THE BIOLOGICAL PECULIARITIES OF PRODUCER STRAIN OF MICROBIOPREPARATION 11-1 BACILLUS SP. – THE ANATAGONIST OF SUNFLOWER PHOMA ROT PATHOGEN

We studied the cultural and physiological characteristics of the producer strain 11-1 Bacillus sp. – the antagonist of sunflower Phoma rot pathogen to develop the technological regulations for the production of a microbiological preparation in a «wettable powder» form. We studied the cultural characteristics of the producer strain on three agar media: potato sucrose agar (PSA), Czapek’s agar and Tylon-3; the characteristics varied significantly depending on the nutrient medium. The maximum diameter of colonies on the tenth day of incubation developed on the Tylon-3 medium – 66×99 mm.
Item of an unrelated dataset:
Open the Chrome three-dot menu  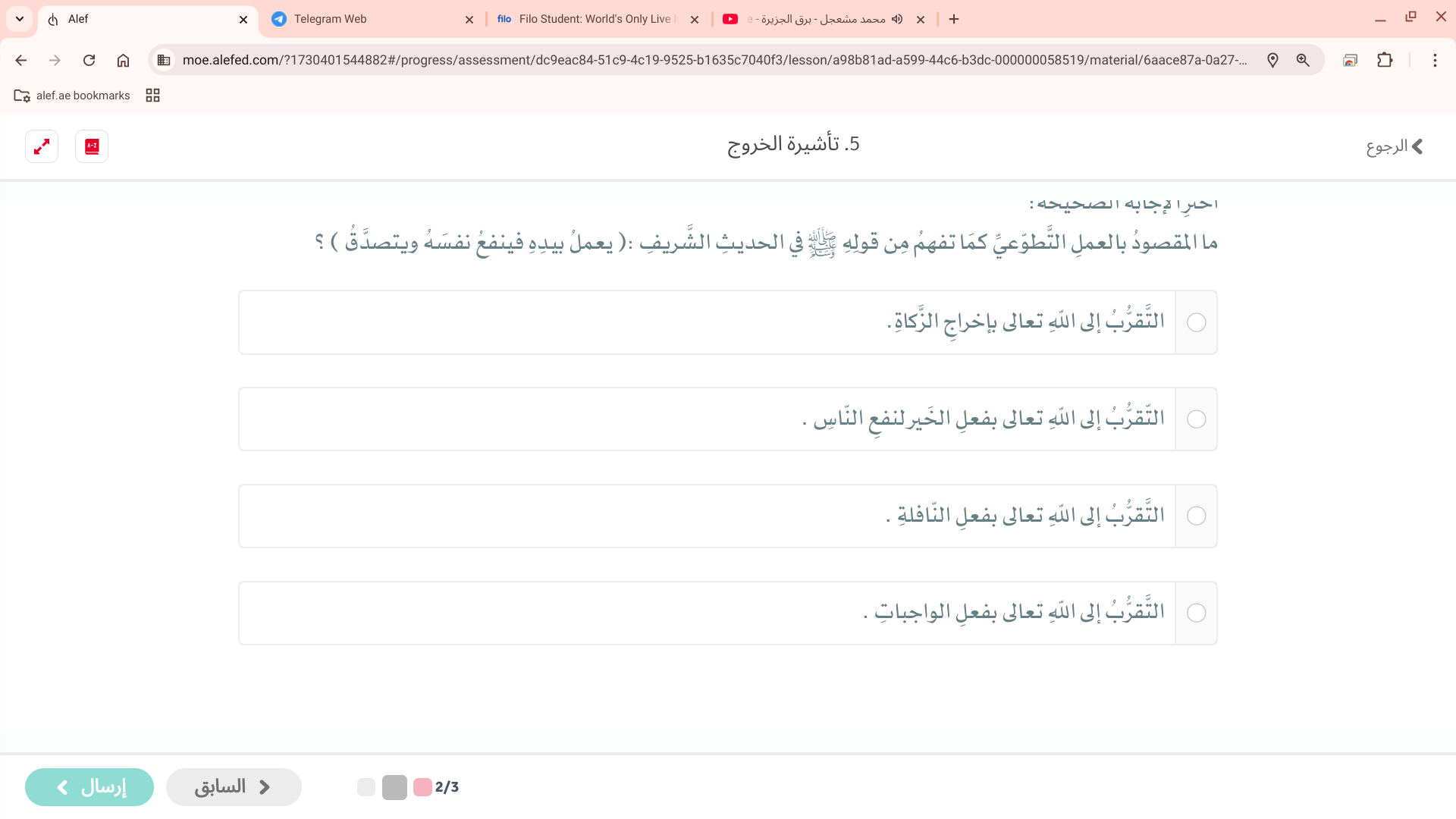coord(1435,60)
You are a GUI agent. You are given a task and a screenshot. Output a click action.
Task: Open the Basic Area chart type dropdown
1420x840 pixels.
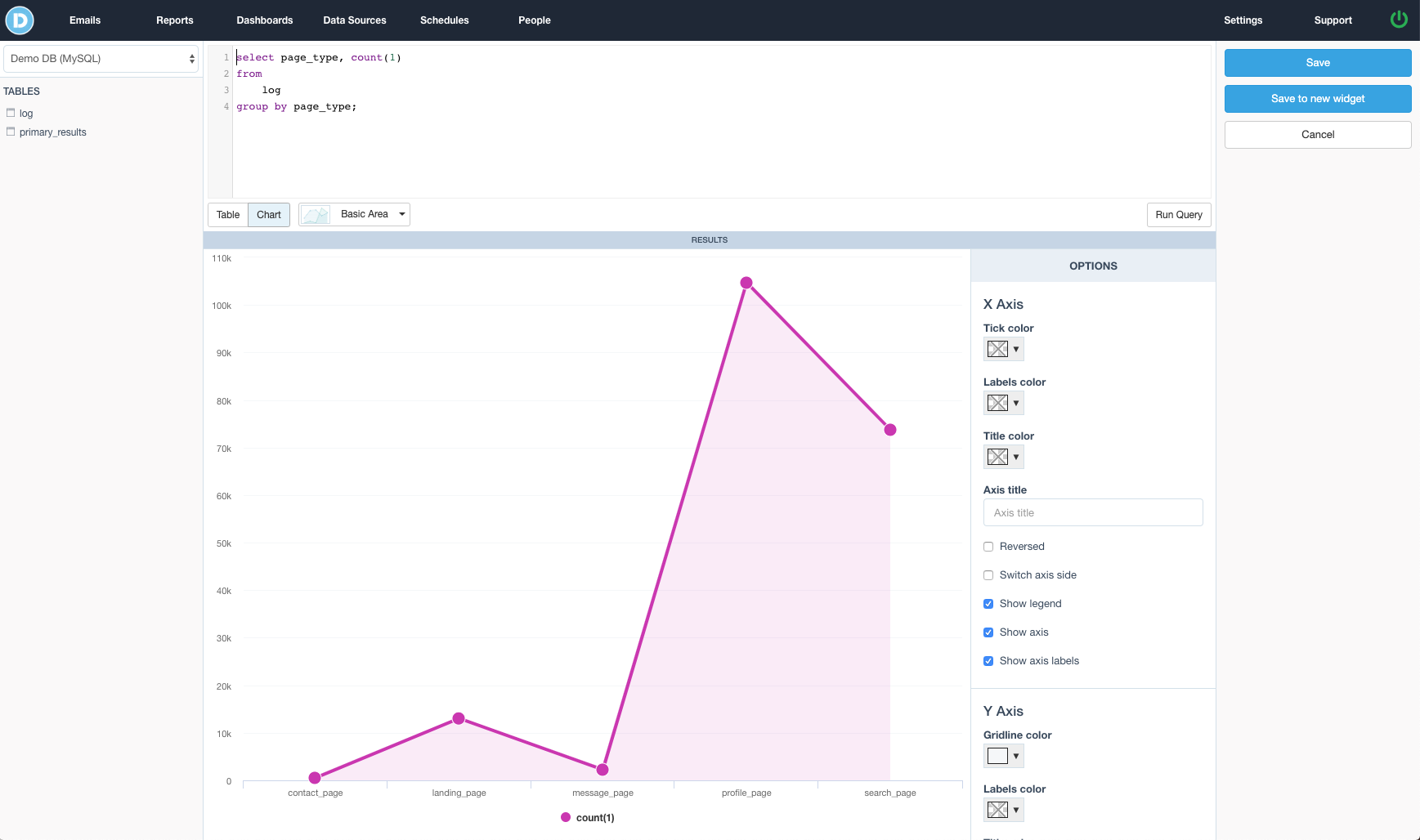401,214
We established the optimal conditions for the cultivation of the strain on liquid nutrient media: temperature – 30–35 °С, medium pH from 6 to 10. We found that molasses is an optimal source of carbon nutrition, while peptone is the most favorable source of nitrogen nutrition. We established that the Tylon-3 medium is the optimal complex liquid nutrient medium for the cultivation of the bacterial strain 11-1 Bacillus sp.